У него была вполне нерусская черта: умение оправдываться, а не каяться. Даже трагедия Кессмана его ничему не научила. «После смерти Кессмана отец мой почти меня возненавидел. Он считал меня способным ко всему дурному» (отметим: он был в этом прав!). Да и любящая мама сделала всё, чтобы укрепить в отце это мнение, а в сыне — дурные наклонности. Она перехватила любовные письма одной женщины, адресованные мужу, и заставила сына переписывать их набело. Возможно, полагала, что так покажет сыну, какие душевные муки она переживает, и он проникнется сочувствием и любовью к ней. Но послушный сынок испытал неприязнь и к родительнице, а отец, узнав о его поступке, вознегодовал.
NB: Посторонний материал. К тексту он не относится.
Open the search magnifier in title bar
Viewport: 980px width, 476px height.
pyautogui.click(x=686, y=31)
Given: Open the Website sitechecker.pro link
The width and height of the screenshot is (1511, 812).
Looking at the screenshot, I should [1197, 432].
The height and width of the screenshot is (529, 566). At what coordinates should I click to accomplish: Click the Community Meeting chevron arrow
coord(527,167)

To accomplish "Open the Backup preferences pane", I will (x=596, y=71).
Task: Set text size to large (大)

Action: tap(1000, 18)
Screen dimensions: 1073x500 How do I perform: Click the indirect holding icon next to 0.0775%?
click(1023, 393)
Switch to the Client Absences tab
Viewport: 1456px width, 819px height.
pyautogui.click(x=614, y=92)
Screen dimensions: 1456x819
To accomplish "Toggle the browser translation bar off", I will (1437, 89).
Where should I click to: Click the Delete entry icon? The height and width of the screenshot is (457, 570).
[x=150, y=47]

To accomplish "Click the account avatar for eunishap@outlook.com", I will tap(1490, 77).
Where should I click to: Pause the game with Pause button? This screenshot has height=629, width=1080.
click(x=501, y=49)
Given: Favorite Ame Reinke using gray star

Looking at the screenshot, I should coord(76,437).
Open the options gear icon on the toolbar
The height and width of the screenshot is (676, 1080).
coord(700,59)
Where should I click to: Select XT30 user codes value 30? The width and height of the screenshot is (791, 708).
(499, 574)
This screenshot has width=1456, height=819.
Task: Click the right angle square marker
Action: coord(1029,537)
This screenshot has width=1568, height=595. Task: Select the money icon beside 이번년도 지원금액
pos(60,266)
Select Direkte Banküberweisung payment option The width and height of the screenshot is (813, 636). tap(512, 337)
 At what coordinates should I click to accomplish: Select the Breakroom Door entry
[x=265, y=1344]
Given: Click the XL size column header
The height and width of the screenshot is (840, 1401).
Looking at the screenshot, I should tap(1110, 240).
«Я остался один, без дружбы и любви, — констатировал Владимир. — Мой ум принял серьёзное направление». Добавим: как ему казалось. Он перечитал несколько раз собрание изречений знаменитых мыслителей древности. Пришёл к заключению: «Внутренняя доблесть и независимость духа прекраснее всего на свете… и я сделался стоическим философом». Вот ведь как просто: прочитал несколько мудрых изречений — и тотчас сделался стоиком! В зрелые годы Печерин только добавил: «Я и теперь думаю, что это единственная философская система, возможная в деспотической стране».

Очень характерное отношение к философским убеждениям! Это для него не принципы жизни, не основания поступков, не руководство к действиям, а игра ума, способ приспособления к реальности, находясь к ней в тайной оппозиции.

Он прочёл статью Вольтера о добродетельных квакерах (протестантской секте) и послал письмо Филадельфийскому обществу квакеров, прося принять его. «Не было ни семейной жизни, ни приятных родных воспоминаний; родина была для меня просто тюрьмою, без малейшего отверстия, чтобы дышать свежим воздухом». Нет, отверстие было: западноевропейская литература, возбуждавшая в нём мечты об иной жизни и отвращение к России.

Отец хотел записать его на военную службу. Маменька желала дать сыну наилучшее образование. Сам он панически боялся служить, полагая, что это его погубит физически и нравственно.